Support reference 73218

Configurations backed up in Cloud Backup can now be restored again.

System - Time zone

Support reference 69833

The Europe/Moscow time zone on the system has been updated to fix a time difference of one hour.

Firewalls with IXL cards

For firewalls equipped with IXL cards:

  • Fiber 4x10Gbps and 2x40Gbps network extension modules for SN2100, SN3100 and SN6100 models,
  • 4x10G BASE-T modules for SN710, SN910, SN2000, SN2100, SN3000, SN3100 and SN6100 models.
  • Fiber 10Gbps onboard ports on SN6100 models.

Support reference 73005

An issue with latency, which could affect firewalls connected using an IXL card on third-party equipment, has been fixed.

Support reference 72957

To prevent some negotiation issues relating to the automatic detection of media speed, the available values for IXL network cards can now be selected in the Network > Interfaces module.

Filter - NAT

The fields Force source packets in IPSec, Force return packets in IPSec and Synchronize this connection between firewalls (HA) were added to the CSV export file in filter and NAT rules.

High availability

When an alias is added to an existing network interface, firewalls in a HA cluster are no more switched.

High availability - IPSec VPN

Support reference 74860

As the SAD's (Security Association Database) anti-replay counters are sent to the passive firewall, sequence numbers are incremented in line with the high availability (HA) mechanism's operating mode.

Whenever the passive firewall detected IPSec traffic in HA configurations (e.g. monitoring frames from virtual IPSec interfaces), it would also send incremented sequence numbers to the active firewall.

As a result of these successive increments, sequence numbers would quickly reach the maximum values allowed. This would then wrongly activate IPSec anti-replay protection and block traffic going through tunnels.
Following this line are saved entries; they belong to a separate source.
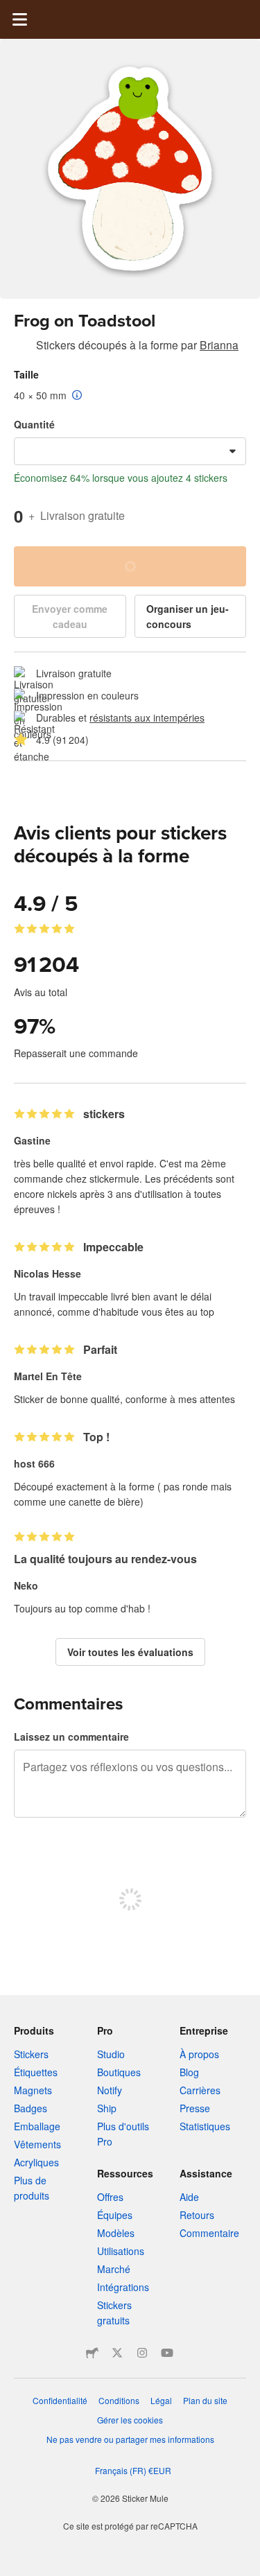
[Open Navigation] (19, 19)
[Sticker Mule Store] (92, 2352)
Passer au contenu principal (10, 10)
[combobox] (130, 451)
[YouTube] (167, 2352)
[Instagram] (142, 2352)
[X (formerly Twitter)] (117, 2352)
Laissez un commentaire (71, 1736)
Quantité (34, 424)
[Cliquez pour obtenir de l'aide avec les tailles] (77, 396)
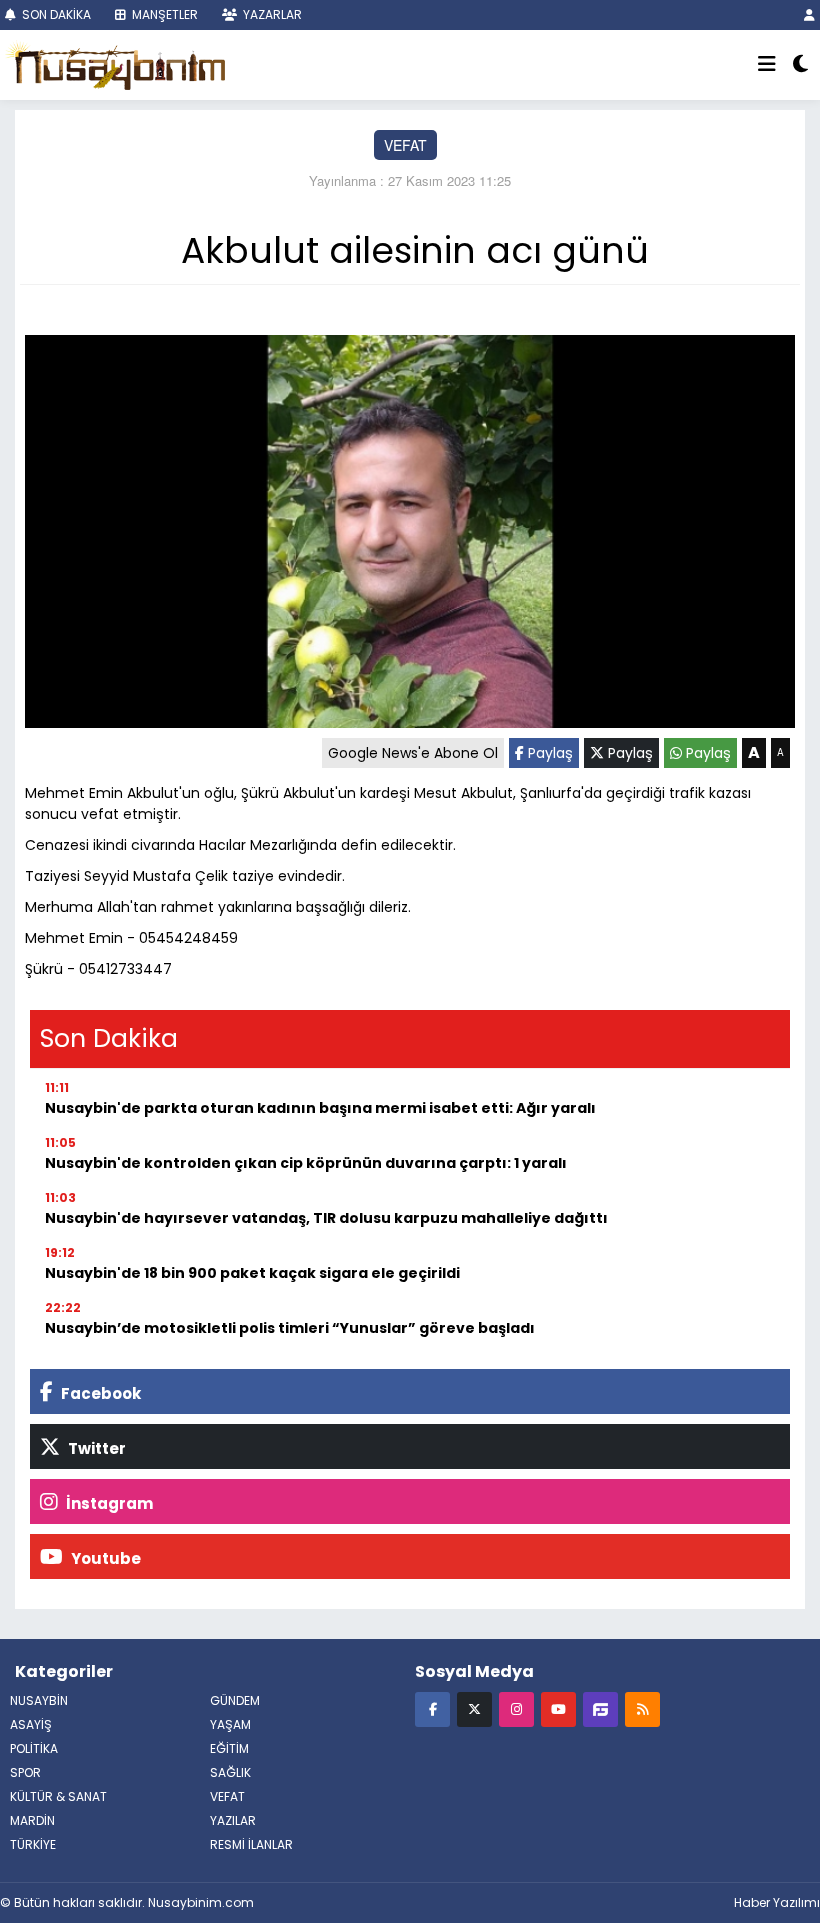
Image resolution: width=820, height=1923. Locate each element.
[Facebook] (432, 1708)
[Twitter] (474, 1708)
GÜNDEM (235, 1700)
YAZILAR (233, 1820)
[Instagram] (516, 1708)
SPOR (25, 1772)
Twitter (95, 1448)
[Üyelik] (809, 14)
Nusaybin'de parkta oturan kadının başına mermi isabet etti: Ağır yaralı (320, 1108)
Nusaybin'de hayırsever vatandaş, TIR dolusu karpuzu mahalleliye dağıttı (326, 1218)
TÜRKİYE (33, 1844)
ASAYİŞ (31, 1724)
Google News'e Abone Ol (413, 753)
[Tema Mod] (800, 65)
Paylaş (548, 753)
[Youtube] (558, 1708)
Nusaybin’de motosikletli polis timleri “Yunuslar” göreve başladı (290, 1328)
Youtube (104, 1558)
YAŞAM (230, 1724)
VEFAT (405, 145)
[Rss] (642, 1708)
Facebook (99, 1393)
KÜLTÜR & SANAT (58, 1796)
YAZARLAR (271, 14)
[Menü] (767, 65)
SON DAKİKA (55, 14)
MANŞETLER (163, 14)
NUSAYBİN (39, 1700)
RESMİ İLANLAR (251, 1844)
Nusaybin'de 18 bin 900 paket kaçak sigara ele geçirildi (252, 1273)
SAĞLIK (230, 1772)
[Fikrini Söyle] (600, 1708)
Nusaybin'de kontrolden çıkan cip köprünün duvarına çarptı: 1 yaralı (306, 1163)
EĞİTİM (229, 1748)
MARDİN (32, 1820)
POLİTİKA (34, 1748)
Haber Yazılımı (777, 1902)
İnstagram (108, 1503)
This issue has been fixed.

High availability and monitoring

Support reference 73615

A vulnerability to memory leaks has been fixed in high availability configurations with monitoring enabled.

Initial configuration via USB key

Support reference 73923

Firmware can now be updated again via USB key.
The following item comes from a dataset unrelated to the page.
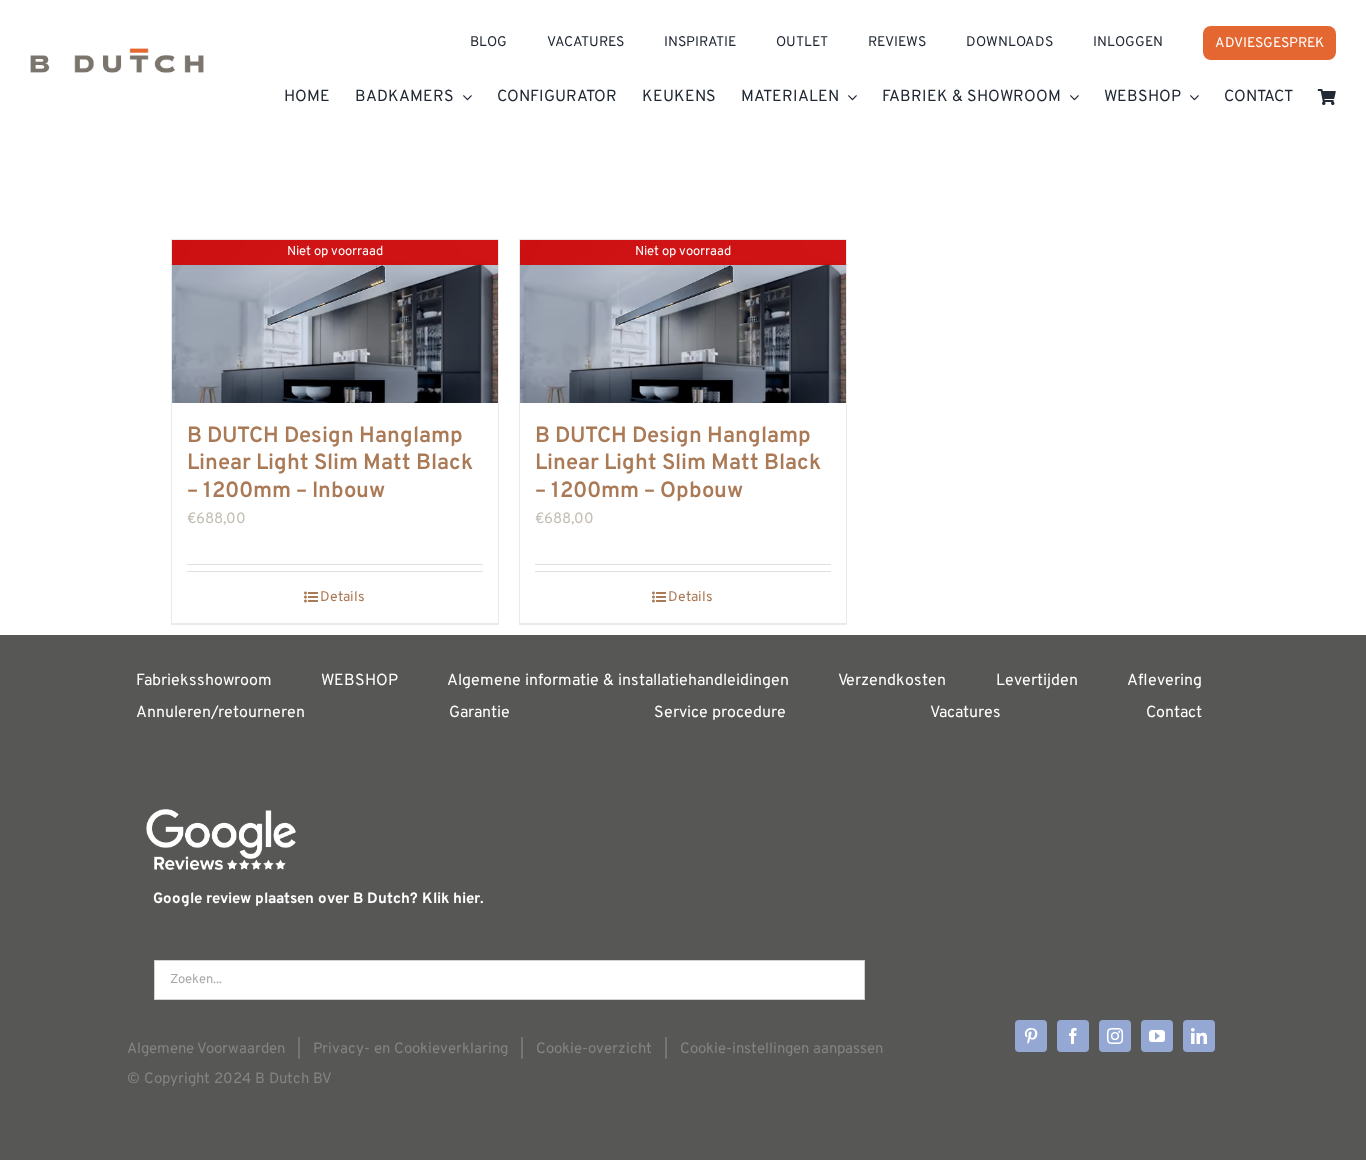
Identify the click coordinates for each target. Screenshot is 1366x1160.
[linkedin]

Authentication by certificate

A content check has been applied to some parameters used in the creation of cookies.

Reports

Support reference 74730

When the firewall is restarted, an anomaly occurs when the report database is enabled, causing several error messages to appear in the console:

checkdb[181]: Missing database file: /var/db/reports/reports.db
enreport: checkdb: Unable to restore the reports database
enreport: Unable to mount the reports database.

This anomaly has been fixed.

Serial port - File editors

Support reference 72653

A display bug that occurred during the use of Joe / Jmacs editors via serial link has been fixed.

Intrusion prevention

Support reference 73591

Enabling verbose mode on the intrusion prevention engine that analyzes some protocols (DCE RPC, Oracle, etc.) no longer causes the firewall to suddenly reboot.
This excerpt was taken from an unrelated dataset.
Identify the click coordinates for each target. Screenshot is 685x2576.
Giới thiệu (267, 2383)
Web administration interface

Static routing

Support references 73316 - 73201

In the Network > Routing module, the IPSec interface can now be selected again during the definition of a static route.

Network objects

Support reference 73404

Accented characters in the comments of network objects no longer prevent the pages of the web administration interface from loading correctly.

DHCP - Server

Support reference 73071

A warning message now appears to indicate that IP address reservations can no longer be added while a display filter is enabled.

DHCP - Relay

Support reference 72951

If network interfaces were specified to relay DHCP requests, they were replaced with the default value (automatic) after quitting and displaying the DHCP module again. This anomaly has been fixed.

Special characters

Support references 68883 - 72034 - 72125 - 73404

A bug during the conversion of special characters to UTF-8 (e.g. Asian or accented characters) generated XML errors and prevented affected modules, such as filtering and NAT, from being displayed. This anomaly has been fixed.

Certificates and PKI

Support reference 74111

CRLs containing several thousand revoked certificates would fail to display correctly on some firewall models. This issue has been fixed; now only the first 1000 items are displayed.

SNMP agent

Support reference 74337

During the configuration of the SNMPv3 server, both encryption algorithm buttons would always stay active even after they have been selected. This anomaly has been fixed.

Modbus protocol

Support reference 71166

The firewall would not take into account the information entered in the Allowed UNIT IDs table (Application protection > Protocols > Industrial protocols > Modbus > General settings). The same information would also not appear in the table after quitting the module.